Amid all the good news about successful labor organizing and job growth in the United States is the stark reality that wages continue to remain inexcusably low even as inflation rises. A new government report by numerous agencies including the U.S. Treasury Department came to the stark conclusion that corporate power is suppressing wages.

Two weeks later, the international aid organization Oxfam America released a report consistent with this finding, that millions of American workers continue to earn less than $15 an hour. People of color and particularly women of color are disproportionately impacted—as is always the case.

But, pro-corporate coverage paints a rosy picture about the U.S. economy—one that requires no intervention because things are apparently humming along just fine on their own.

The government report, barely noted in the media, was the result of a collaboration between the Treasury Department, the Department of Justice, the Department of Labor, and the Federal Trade Commission.
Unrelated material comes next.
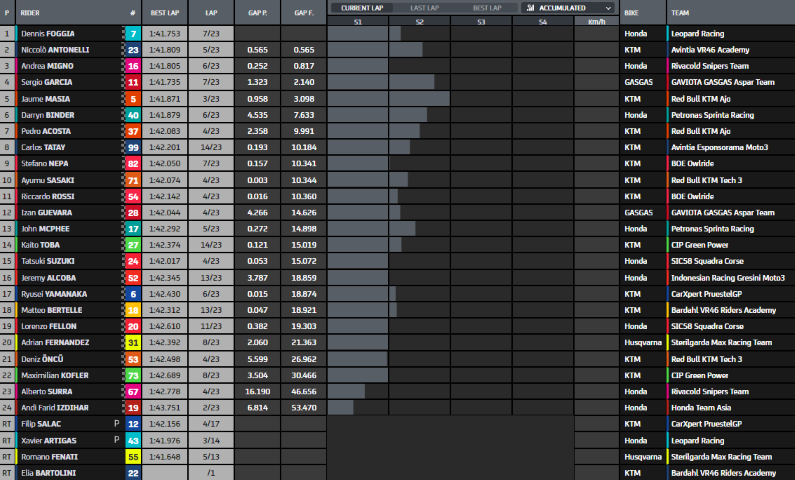Sort by the Best Lap column header
This screenshot has height=480, width=795.
click(x=164, y=14)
It concluded that wages in the U.S. are 20 percent lower than they should be and that this state of affairs is the direct result of corporations wielding their power over the labor market.
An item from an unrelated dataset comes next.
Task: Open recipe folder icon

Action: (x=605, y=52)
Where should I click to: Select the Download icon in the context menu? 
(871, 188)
Yet, conservative think tanks like the Competitive Enterprise Institute (CEI) continue to insist that wages are “naturally rising far beyond… [the federal minimum wage] due to basic supply and demand,” and therefore government intervention to raise the floor would be a bad idea. CEI cites how Target is already paying workers between $15 and $24 an hour. It offers no solution for how underpaid workers can afford to live if inflation continues to rise. Indeed, the only problem that the organization seems to care about is how rising wages could contribute to inflation.
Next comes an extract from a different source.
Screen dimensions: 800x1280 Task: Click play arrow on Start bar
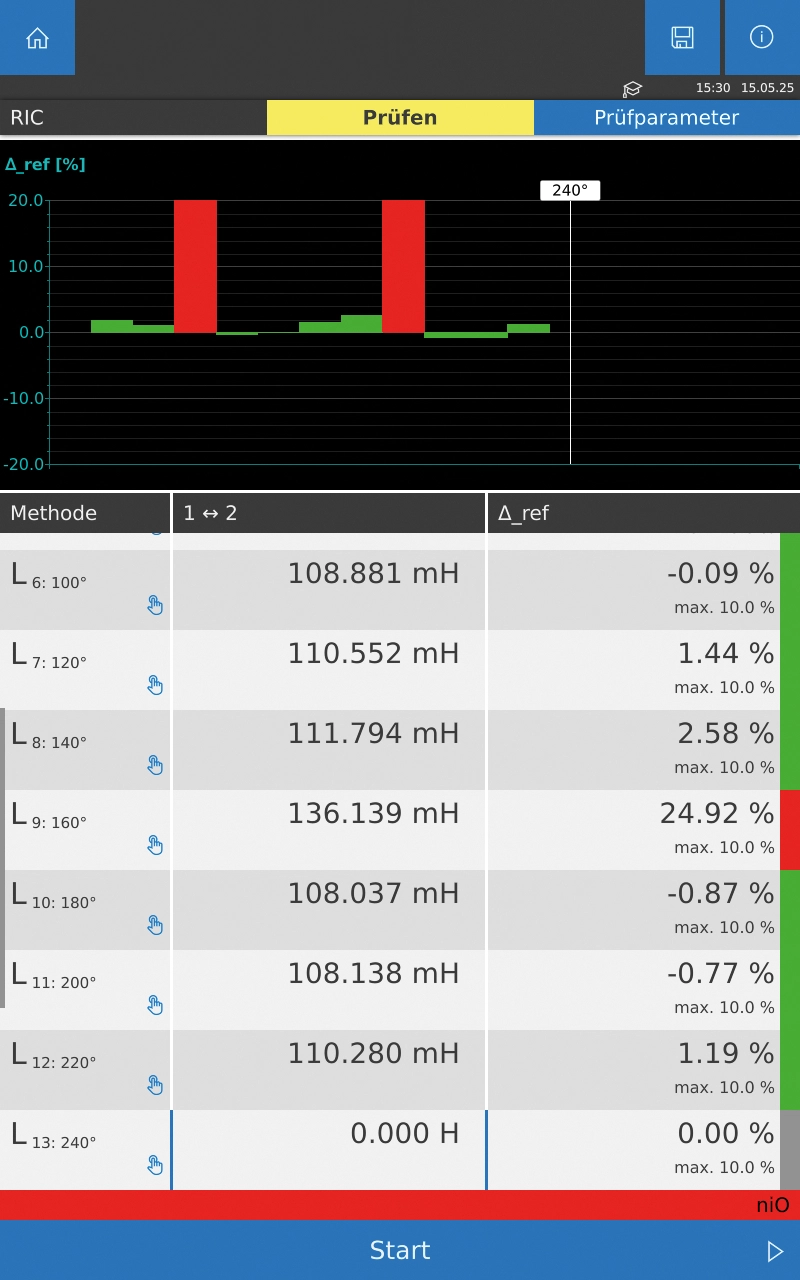(774, 1251)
But the Treasury Department’s report points out that corporate power is unnaturally suppressing wages in myriad ways including the offshoring of labor to nations where wages are even lower, the imposition of so-called “noncompete” contracts that undermine workers’ ability to switch jobs within their field, and the misclassification of workers that prevents them from exercising labor rights such as joining a union.

There is nothing “natural” about that.

A decade ago, the Fight for Fifteen movement, which was born in Chicago’s fast-food industry, demanded at least $15 an hour in wages. Ten years after the campaign was launched, most states still do not require employers to pay $15 an hour. While Washington, D.C., now has a $15.20-an-hour minimum wage, it remains an exception. Large states like California and New York are inching upward in the right direction, and a total of 30 states now require minimum wages to be higher than the federal minimum wage. But that is an extremely low standard.

The federal government’s minimum wage ought to be a national shame, remaining unchanged since 2009 at an embarrassingly paltry $7.25 an hour. This is the longest that the government has gone without raising the federal minimum wage since the New Deal.

According to Oxfam America’s new report, “The Crisis of Low Wages in the US,” “more than 31.9 percent of the US labor force, or 51.9 million workers, currently make less than $15 per hour, and many are stuck at the federal minimum wage.”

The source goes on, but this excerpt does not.